The amount of the duty will be set on the basis of the arithmetic average exchange rate of the dollar to the ruble, established by the Central Bank. The monitoring period is from the 26th day of the month preceding the month of monitoring. Thus, the rate of export customs duties for October 2023 is calculated for the monitoring period from August 26 and posted on the website no later than September 27.

Since the beginning of 2023, the value of the dollar and euro against the ruble has increased by almost 40%. On September 21, the dollar was traded on the Moscow Exchange at the rate of 95.91 rubles. (-0.24 rub.), euro – 101.85 rub. (-1.18 rub.). According to the updated forecast of the Ministry of Economic Development (the document was submitted to the government), in 2023 the average annual exchange rate is expected to be 85.2 rubles/$, in 2024 – 90.1 rubles/$.

Damper logic

The measure taken is based on a logic that is largely similar to that used in permanently operating damper mechanisms for grain and sunflower oil, which have shown their effectiveness, notes Liliya Shchur-Trukhanovich, director of the department for development and regulation of foreign economic activity of the Ministry of Economic Development (her words are quoted by the press -service of the ministry). “They were launched at a time when high world prices put pressure on the domestic market and were one of the pro-inflationary factors. The flexible duty rate helped smooth out this impact while maintaining export profitability,” she notes.

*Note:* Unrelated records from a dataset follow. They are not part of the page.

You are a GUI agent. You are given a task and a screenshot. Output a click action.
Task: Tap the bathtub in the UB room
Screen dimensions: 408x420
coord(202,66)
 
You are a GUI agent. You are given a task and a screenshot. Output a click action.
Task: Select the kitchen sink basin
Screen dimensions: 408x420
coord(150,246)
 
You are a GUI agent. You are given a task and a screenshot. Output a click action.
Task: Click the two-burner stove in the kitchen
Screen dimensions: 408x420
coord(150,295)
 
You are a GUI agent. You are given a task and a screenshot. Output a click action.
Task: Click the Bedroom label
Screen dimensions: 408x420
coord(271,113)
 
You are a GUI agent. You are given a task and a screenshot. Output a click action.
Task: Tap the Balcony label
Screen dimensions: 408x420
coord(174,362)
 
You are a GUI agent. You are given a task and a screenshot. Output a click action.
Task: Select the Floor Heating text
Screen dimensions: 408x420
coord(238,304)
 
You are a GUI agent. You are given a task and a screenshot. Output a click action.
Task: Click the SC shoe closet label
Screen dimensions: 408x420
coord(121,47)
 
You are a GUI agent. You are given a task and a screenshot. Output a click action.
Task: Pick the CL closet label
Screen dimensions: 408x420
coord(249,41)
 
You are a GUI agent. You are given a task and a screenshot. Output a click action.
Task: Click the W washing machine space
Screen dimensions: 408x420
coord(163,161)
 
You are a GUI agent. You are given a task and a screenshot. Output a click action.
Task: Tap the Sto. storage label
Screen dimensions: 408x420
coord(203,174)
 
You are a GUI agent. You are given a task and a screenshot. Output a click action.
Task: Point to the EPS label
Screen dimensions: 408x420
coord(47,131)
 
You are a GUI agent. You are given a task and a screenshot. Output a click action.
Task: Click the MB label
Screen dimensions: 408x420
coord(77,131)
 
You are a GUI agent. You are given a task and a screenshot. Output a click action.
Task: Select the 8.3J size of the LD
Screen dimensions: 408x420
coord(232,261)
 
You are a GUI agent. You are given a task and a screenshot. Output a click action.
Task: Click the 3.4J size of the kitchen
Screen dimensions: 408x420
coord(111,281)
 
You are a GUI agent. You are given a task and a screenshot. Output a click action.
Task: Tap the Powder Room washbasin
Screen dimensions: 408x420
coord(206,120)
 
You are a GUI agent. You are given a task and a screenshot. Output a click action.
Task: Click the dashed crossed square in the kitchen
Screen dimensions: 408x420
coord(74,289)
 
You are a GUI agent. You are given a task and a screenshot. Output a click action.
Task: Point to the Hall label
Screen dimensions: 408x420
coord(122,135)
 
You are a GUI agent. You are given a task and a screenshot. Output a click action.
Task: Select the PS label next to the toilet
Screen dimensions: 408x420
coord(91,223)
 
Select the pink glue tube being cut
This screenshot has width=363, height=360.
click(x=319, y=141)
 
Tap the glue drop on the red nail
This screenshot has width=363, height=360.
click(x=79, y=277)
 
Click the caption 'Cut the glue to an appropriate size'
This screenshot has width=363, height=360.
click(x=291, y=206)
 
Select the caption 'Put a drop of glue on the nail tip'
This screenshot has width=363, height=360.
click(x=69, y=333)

Now, due to the decline in external prices in recent months, for example, for butter, there is a zero duty for Russian exporters. In this case, the measure softens the impact of the exchange rate on the trade balance and creates the preconditions for expanding supply in the domestic market, Shchur-Trukhanovich points out. This, in turn, will have a restraining effect on prices for many goods for Russian consumers.

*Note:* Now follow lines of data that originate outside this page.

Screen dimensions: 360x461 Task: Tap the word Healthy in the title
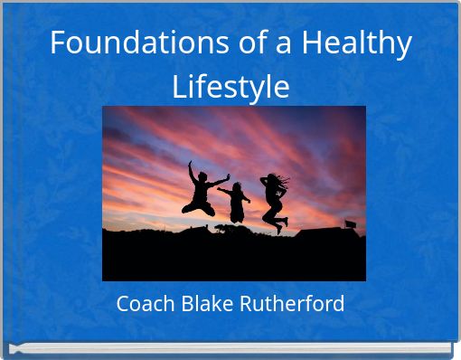pyautogui.click(x=359, y=43)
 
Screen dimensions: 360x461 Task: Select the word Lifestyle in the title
pyautogui.click(x=230, y=87)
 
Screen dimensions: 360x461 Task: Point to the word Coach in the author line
pyautogui.click(x=146, y=304)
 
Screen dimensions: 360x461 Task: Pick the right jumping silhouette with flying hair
pyautogui.click(x=273, y=199)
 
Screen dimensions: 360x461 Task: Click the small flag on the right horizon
pyautogui.click(x=350, y=223)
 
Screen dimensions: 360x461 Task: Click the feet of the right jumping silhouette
pyautogui.click(x=281, y=224)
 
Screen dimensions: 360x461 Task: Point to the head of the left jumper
pyautogui.click(x=203, y=176)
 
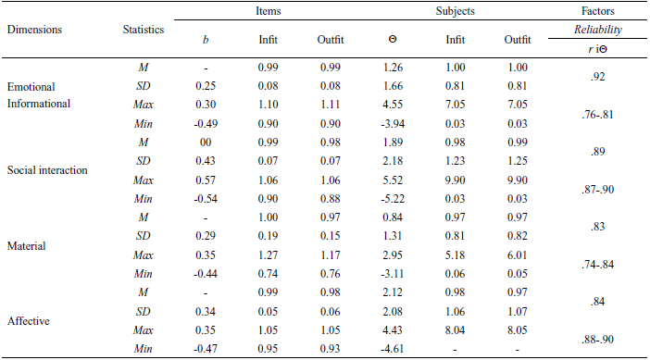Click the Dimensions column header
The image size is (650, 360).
pyautogui.click(x=34, y=29)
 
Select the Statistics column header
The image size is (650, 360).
pyautogui.click(x=144, y=29)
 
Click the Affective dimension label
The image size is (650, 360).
pyautogui.click(x=30, y=320)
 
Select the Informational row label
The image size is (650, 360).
pyautogui.click(x=39, y=104)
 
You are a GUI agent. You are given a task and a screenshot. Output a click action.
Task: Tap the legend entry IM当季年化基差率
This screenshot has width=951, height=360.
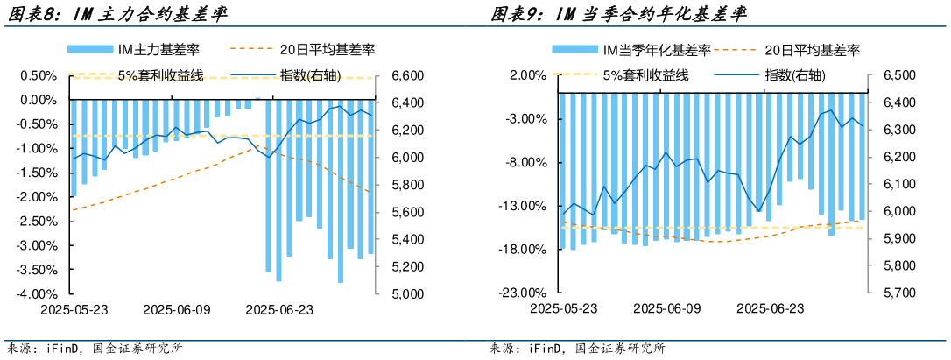click(656, 52)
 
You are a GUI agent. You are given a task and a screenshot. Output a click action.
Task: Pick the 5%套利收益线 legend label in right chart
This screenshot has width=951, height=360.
click(645, 75)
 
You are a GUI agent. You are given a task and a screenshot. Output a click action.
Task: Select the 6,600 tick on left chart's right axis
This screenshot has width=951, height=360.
click(399, 76)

Excluded from export duties are goods that have a high share of imported components in their cost, purchased for foreign currency, as well as highly processed products, which stimulates domestic processing and production in general, the Ministry of Economic Development explains. In addition, the measure will not affect Russian manufacturers of pharmaceuticals, household chemicals, light industry, perfumes and cosmetics, which are now actively entering new export markets.

The measures taken by the government are anti-inflationary and in the future may turn out to be quite effective, says Dmitry Belousov, deputy director of the Center for International Relations. When the ruble is devalued, exporters automatically receive income that is associated only with changes in external conditions; this is exchange rate rent in its purest form, the expert says.

At the same time, exporters have a powerful incentive to raise domestic prices to bring them into line with export parity. “In this case, the state’s task is to ensure that the equivalent in rubles from exports does not grow much, which is where the duty arises,” explains Belousov. In his opinion, the monetary measures taken earlier by the Central Bank to slow down the rate of inflation are ineffective.

An increase in export duties will lead to a decrease in the revenue of exporters and, following it, prices for export goods within the country, and will also generate additional budget revenues, says Alexander Isakov, chief economist for Russia at Bloomberg Economics. According to him, by the end of the year such an increase could bring an additional $1-1.5 billion (from 90 to 140 billion rubles) to the budget, he believes.